[Dataset entries]
Segment Open

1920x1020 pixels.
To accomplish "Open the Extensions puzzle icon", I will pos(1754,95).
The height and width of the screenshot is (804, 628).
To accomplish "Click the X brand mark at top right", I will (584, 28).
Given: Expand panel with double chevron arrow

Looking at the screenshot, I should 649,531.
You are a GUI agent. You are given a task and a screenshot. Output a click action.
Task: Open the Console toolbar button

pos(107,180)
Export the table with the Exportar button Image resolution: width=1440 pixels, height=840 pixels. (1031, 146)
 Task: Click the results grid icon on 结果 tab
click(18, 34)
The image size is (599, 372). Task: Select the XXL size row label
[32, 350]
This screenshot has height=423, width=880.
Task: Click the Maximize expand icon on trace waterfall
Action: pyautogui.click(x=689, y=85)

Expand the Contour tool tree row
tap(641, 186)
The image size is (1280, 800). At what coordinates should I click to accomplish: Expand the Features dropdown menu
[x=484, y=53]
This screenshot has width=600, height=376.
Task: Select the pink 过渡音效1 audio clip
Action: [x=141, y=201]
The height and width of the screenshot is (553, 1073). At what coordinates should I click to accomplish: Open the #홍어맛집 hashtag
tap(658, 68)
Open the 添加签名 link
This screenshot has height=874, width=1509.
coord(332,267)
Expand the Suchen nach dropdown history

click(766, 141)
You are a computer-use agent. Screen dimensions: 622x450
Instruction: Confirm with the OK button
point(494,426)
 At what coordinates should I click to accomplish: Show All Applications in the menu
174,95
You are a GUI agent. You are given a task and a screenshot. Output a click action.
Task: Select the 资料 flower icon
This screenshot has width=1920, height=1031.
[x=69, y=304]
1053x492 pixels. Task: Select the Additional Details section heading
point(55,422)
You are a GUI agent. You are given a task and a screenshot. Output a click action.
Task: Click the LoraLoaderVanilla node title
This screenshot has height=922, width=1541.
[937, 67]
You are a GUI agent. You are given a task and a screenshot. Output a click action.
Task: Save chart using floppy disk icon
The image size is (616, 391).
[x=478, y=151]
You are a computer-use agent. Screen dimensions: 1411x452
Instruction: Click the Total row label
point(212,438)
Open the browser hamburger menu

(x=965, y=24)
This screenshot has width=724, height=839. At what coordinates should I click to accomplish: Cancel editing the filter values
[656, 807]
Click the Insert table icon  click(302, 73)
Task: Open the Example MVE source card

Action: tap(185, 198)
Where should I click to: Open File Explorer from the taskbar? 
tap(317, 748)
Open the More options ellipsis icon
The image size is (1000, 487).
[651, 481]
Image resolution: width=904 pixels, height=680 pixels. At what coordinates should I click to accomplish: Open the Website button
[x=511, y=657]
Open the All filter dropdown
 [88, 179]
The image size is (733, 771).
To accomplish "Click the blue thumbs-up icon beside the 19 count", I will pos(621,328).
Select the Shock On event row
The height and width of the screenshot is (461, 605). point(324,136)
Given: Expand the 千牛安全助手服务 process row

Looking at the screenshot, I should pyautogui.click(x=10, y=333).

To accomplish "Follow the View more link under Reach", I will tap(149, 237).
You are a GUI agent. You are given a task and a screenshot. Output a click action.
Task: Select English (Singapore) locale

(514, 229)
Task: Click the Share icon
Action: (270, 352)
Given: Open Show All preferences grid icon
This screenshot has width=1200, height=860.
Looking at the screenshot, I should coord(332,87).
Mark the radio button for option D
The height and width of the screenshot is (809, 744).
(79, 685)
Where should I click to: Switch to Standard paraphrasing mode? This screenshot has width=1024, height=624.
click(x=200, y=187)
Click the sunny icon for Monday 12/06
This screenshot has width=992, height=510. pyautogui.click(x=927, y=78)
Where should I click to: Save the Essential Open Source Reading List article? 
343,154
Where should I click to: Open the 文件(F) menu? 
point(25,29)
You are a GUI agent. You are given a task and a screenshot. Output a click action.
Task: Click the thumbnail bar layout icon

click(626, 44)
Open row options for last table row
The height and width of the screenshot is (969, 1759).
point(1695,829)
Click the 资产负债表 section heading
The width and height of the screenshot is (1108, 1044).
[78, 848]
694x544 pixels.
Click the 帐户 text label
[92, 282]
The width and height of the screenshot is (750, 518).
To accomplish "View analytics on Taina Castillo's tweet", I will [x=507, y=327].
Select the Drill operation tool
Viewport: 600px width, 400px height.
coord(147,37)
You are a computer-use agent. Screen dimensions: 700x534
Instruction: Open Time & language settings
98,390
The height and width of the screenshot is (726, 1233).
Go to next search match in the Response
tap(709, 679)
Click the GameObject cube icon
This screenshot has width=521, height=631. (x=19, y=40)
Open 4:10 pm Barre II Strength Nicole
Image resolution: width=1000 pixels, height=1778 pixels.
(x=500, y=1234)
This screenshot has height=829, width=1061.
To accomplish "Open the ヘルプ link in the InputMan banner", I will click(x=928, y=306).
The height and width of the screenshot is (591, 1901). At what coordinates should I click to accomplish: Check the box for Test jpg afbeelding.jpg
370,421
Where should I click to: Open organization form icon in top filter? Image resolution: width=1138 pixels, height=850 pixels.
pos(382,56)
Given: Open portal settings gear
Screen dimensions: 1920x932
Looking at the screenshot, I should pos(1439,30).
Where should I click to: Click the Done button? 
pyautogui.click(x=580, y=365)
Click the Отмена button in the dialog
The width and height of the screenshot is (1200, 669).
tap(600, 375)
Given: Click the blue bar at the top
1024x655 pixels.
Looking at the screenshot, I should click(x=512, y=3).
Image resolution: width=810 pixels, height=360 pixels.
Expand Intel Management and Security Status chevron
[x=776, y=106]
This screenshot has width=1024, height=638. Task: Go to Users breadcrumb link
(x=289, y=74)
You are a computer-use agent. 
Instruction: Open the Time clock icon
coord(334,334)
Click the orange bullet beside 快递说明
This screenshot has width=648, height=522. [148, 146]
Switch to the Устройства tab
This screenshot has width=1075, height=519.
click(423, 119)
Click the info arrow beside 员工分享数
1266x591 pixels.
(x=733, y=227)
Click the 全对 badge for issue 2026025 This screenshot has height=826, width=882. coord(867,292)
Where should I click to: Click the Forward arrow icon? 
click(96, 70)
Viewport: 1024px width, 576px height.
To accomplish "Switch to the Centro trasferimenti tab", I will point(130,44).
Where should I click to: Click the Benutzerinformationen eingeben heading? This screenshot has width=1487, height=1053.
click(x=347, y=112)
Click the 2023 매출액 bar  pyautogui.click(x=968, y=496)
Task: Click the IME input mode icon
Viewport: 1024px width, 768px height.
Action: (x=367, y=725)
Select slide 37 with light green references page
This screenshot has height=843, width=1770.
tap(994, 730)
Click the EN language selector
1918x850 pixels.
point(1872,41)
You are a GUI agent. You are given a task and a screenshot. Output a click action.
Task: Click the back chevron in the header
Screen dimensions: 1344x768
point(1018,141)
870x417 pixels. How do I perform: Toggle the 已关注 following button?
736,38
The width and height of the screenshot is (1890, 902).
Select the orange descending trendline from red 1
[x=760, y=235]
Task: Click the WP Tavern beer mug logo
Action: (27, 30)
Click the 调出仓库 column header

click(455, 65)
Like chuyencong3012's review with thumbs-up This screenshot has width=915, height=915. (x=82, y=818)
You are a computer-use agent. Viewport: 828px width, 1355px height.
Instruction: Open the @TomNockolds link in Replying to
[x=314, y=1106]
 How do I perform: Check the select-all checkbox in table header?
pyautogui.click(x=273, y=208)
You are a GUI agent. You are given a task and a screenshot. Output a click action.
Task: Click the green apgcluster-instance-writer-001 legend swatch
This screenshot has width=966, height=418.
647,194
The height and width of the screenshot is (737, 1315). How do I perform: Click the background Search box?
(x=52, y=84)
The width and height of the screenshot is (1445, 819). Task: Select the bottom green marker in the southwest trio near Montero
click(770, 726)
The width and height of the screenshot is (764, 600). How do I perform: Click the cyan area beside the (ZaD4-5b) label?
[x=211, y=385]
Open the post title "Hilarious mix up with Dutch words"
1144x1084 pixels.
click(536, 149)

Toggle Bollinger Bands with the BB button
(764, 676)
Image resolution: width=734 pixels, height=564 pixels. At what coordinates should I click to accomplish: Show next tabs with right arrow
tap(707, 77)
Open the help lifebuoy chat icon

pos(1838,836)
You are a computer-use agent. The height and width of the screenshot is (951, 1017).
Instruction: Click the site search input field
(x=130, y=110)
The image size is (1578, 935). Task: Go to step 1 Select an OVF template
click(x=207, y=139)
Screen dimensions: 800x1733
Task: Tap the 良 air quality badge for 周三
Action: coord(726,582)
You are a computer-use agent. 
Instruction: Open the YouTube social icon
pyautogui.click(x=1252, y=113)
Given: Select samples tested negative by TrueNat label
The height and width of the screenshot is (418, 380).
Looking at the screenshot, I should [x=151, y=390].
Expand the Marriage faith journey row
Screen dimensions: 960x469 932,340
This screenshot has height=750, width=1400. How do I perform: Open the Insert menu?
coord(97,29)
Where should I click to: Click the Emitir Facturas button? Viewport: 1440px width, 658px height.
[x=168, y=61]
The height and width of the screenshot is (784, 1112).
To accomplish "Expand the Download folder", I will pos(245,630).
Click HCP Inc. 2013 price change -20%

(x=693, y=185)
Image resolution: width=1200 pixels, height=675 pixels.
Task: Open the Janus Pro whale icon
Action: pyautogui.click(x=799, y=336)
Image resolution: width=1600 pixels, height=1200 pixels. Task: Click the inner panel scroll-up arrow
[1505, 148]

Segment Closed

> [Your goal]
Scan the data above for the string "thumbs". Copy every line in which it appears.

> [Solution for this problem]
To accomplish "Click the blue thumbs-up icon beside the 19 count", I will pos(621,328).
Like chuyencong3012's review with thumbs-up This screenshot has width=915, height=915. (x=82, y=818)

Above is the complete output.